Les élections ne sont pas nationales (d’ailleurs, “nationale”, ça ne veut rien dire).

Il est tout à fait possible que la gauche soit redevenue majoritaire en France pour les raisons invoquées habituellement comme la crise, les erreurs du gouvernement et ainsi de suite. Mais le résultat des élections régionales n’est pas un indicateur fiable de la situation politique en France pour des raisons assez simples.

D’abord, ce sont des élections locales. Les médias les ont présentées comme des élections nationales parce que c’est plus amusant vu sous cet angle mais c’est quand même faux. Les politiciens en ont fait autant parce qu’ils ont sans doute pensé qu’ils mobiliseraient mieux leurs électeurs ainsi, et ça n’a pas très bien marché.

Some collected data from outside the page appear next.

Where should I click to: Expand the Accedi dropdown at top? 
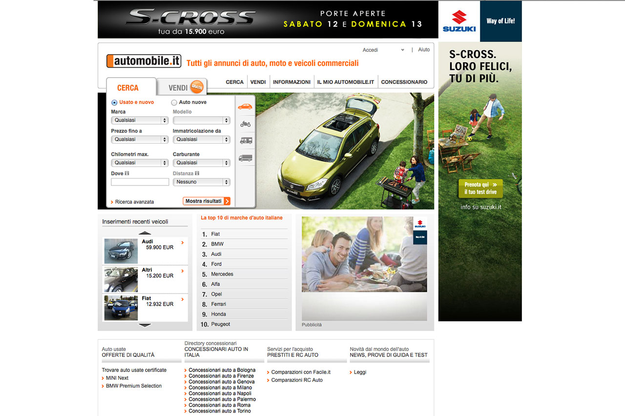[383, 50]
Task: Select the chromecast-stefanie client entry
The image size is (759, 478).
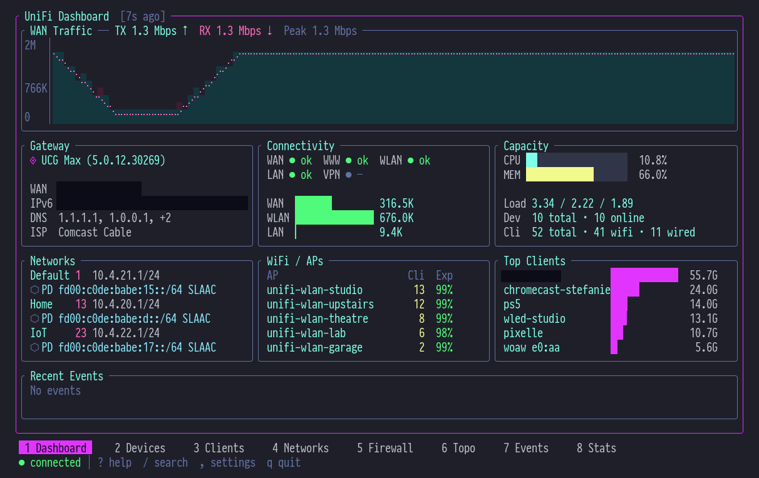Action: coord(556,290)
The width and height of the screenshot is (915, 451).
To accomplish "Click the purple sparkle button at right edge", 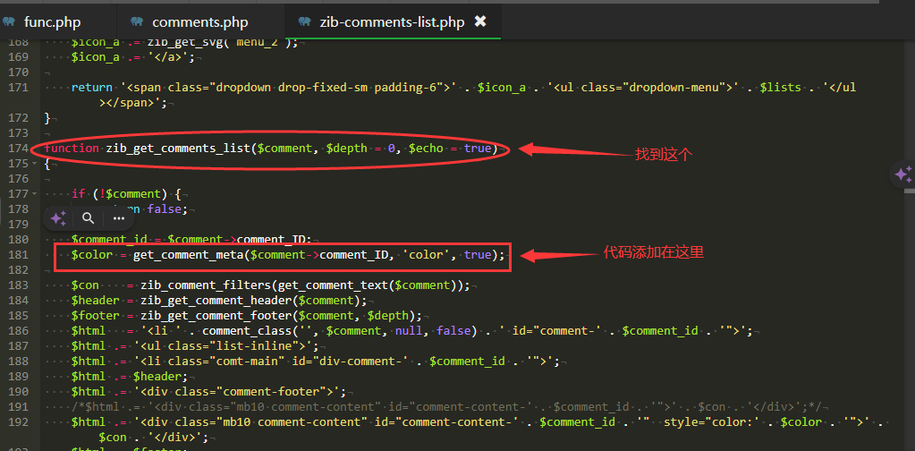I will [903, 174].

En revanche, il est probable que les électeurs directement concernés par le fonctionnement des régions ont été plus nombreux à voter. Sont particulièrement concernés les gens qui reçoivent des subventions, directement ou indirectement (comme les employés d’une entreprise qui en reçoit). Les régions financent un certain nombre de choses qui coûtent cher, les TER par exemple.

Un nombre assez important de présidents de régions vont commencer leur quatrième mandat. Les électeurs ont dans l’ensemble reconduit les présidences sortantes, ce qui n’indique pas spécialement que le pays serait au bord de la révolution.

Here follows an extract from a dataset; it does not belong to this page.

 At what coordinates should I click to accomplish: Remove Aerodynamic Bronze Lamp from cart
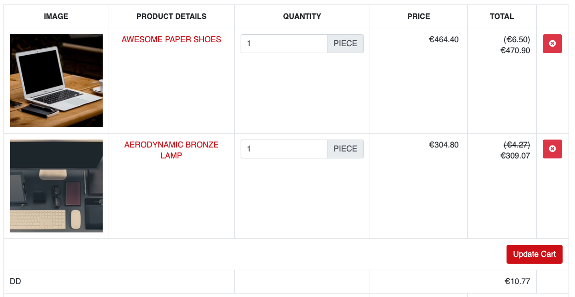click(552, 149)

Ce qu’indiquent ces élections, c’est d’abord que le gouvernement est effectivement assez impopulaire pour un certain nombre de raisons, la principale étant probablement qu’il est mauvais.

Ensuite, la région est désormais bien ancrée dans le paysage institutionnel français. Personne ne sait ce que les régions font mais les dirigeants de régions savent se faire réélire et il semble assez difficile de convaincre les électeurs de mettre à la porte une majorité régionale quand cette dernière peut financer son budget avec des fonds venus d’un peu partout, et marginalement de la poche des contribuable locaux.

Par ailleurs, une autre tendance confirmée est celle de la centralisation de l’UMP et de la décentralisation du PS. L’UMP ne risque pas d’être décentralisé aussi longtemps que son chef est président de la République. Le PS en revanche n’a pas vraiment le choix. La direction centrale du PS a été humiliée par Frèche et Aubry l’a été personnellement par Royal.

Rien de tout ça n’est bon pour qui que ce soit. Les régions existent toujours en tant que collectivités territoriales, ce qui est dommage. Les socialistes peuvent gagner en 2012, ce qui est tragique. Sarkozy et son entourage sont probablement assez incompétents, mais le résultat des régionales va probablement les amener à le devenir encore plus s’ils décident de reprendre à leur compte une partie du programme de la gauche, ce que la droite fait généralement dans ce genre de situation.